我绕着地坛的方形墙体慢慢行走,忽然意识到:方者地也,圆者天也,这里的一砖一瓦都暗藏着宇宙观。

一位坐在角落画速写的青年抬头问我:“你也觉得这地方像个哑巴吗?”

我点头。

他说:“但我觉得它不是不说话,它只是说的不是现代话。”

我看着他画中的地坛主坛,一棵树穿过老墙,顶着风站在坛心,一动不动。

我写下:

“地坛不是用来看的,是用来听的。但要听得见,必须得安静,得把身上那些现代的杂音都卸下来。”

四、白纸坊:帝都背面,书写者的街区

傍晚我来到宣武区的白纸坊。

这里是旧时北京文人聚居之地,因专营笔墨纸砚而得名。如今,老店多已歇业,剩下一家纸坊还在售手工皮纸。

店主是一位七十多岁的老先生,留着山羊胡,手指沾满墨渍。他递给我一张刚晾干的“皮宣”,轻如蝉翼,柔如丝缕。

我问他:“你还写吗?”

他笑:“写,没人读也写。写,是为了我自己知道我没被忘。
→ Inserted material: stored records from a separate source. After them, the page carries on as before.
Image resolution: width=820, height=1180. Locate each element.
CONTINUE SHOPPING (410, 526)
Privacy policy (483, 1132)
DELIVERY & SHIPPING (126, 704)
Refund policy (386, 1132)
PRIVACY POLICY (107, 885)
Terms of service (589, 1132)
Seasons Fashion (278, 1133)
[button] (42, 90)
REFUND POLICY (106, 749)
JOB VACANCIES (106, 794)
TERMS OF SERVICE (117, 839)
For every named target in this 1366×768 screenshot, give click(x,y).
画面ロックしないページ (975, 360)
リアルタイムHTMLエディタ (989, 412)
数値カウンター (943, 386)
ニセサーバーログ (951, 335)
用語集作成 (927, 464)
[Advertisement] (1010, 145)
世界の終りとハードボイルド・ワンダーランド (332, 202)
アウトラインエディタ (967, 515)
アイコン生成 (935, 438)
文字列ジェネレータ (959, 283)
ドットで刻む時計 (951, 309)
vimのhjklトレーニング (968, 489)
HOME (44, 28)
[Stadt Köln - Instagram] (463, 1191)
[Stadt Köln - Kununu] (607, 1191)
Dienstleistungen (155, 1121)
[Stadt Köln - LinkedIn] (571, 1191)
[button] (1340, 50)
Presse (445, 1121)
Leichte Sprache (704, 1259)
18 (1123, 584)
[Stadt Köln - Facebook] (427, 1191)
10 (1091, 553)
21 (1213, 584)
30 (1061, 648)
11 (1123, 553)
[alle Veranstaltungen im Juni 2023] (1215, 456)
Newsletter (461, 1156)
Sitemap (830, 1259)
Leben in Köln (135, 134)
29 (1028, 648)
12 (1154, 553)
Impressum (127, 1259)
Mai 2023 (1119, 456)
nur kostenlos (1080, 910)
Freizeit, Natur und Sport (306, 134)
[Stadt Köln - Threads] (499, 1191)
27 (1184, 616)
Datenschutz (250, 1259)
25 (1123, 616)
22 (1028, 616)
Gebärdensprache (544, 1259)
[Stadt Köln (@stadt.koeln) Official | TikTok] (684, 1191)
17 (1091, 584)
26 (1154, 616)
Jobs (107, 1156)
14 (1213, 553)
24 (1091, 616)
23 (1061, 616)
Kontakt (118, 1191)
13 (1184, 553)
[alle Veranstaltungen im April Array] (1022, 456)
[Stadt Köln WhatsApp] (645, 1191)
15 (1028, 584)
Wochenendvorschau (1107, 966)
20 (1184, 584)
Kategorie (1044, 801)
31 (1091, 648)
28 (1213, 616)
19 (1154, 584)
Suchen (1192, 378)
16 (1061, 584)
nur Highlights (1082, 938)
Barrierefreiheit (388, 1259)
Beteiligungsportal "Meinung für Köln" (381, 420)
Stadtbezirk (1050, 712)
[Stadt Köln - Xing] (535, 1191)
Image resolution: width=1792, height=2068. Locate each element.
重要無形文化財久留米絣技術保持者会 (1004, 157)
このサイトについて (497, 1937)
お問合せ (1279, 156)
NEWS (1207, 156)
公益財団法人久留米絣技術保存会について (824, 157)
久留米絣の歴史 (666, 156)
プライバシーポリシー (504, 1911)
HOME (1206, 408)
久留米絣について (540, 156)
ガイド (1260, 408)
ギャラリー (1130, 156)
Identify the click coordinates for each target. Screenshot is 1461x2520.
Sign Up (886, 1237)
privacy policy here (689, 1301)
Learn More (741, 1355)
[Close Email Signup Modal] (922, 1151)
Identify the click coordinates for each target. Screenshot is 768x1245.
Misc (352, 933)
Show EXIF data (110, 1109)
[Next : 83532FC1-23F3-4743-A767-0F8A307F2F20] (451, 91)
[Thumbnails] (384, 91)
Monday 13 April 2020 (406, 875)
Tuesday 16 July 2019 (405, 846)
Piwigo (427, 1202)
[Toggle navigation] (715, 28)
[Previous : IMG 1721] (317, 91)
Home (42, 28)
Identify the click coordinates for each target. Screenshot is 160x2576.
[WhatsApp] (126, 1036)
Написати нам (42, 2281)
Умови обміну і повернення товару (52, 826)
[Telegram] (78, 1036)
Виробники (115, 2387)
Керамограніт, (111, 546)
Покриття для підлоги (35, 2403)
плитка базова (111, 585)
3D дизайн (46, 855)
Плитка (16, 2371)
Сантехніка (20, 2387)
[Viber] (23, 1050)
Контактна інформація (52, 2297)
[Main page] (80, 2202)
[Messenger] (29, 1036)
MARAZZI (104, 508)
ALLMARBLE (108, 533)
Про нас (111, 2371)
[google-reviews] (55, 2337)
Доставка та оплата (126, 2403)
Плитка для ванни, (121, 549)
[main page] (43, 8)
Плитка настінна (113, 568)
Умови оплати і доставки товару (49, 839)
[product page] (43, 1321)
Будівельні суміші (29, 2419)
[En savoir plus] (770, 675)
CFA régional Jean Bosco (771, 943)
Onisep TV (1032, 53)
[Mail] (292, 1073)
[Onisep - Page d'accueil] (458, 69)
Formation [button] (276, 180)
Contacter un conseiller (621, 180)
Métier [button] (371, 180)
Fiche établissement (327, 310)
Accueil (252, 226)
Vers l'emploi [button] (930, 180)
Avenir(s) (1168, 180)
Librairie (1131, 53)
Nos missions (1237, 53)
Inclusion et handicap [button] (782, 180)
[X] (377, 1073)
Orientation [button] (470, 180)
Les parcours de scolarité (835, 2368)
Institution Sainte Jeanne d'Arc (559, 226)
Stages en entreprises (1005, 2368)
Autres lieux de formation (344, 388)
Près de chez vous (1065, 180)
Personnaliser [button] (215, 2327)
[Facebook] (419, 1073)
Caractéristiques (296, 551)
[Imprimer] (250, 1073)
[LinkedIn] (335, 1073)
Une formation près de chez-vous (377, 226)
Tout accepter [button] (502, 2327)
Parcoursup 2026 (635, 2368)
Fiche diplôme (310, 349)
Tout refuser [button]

”

他带我走到店铺深处,指着一幅手写的对联:“一纸记千年,半砚藏万象。”

我写下:

“皇帝的笔写天下,而他们的纸藏人间。白纸坊,是都城背后,替帝国记梦的人。”

五、地图与中轴之城的余音章

夜里,我回到四合院。

摊开地图,将永定门、南苑、地坛、白纸坊一一标出,连接而成的,是北京中轴线之外的另一条“人民线”——没有龙椅,有的是炊烟、纸灰与脚印。

我写下:

“北京有两条轴线。一条是宫门钟楼,是帝国的筋骨;另一条是巷口炉台,是百姓的血肉。《地球交响曲》在此奏响余音章,歌不再响亮,曲不再激昂,只有风穿墙角,一声声像咳嗽,又像低语。”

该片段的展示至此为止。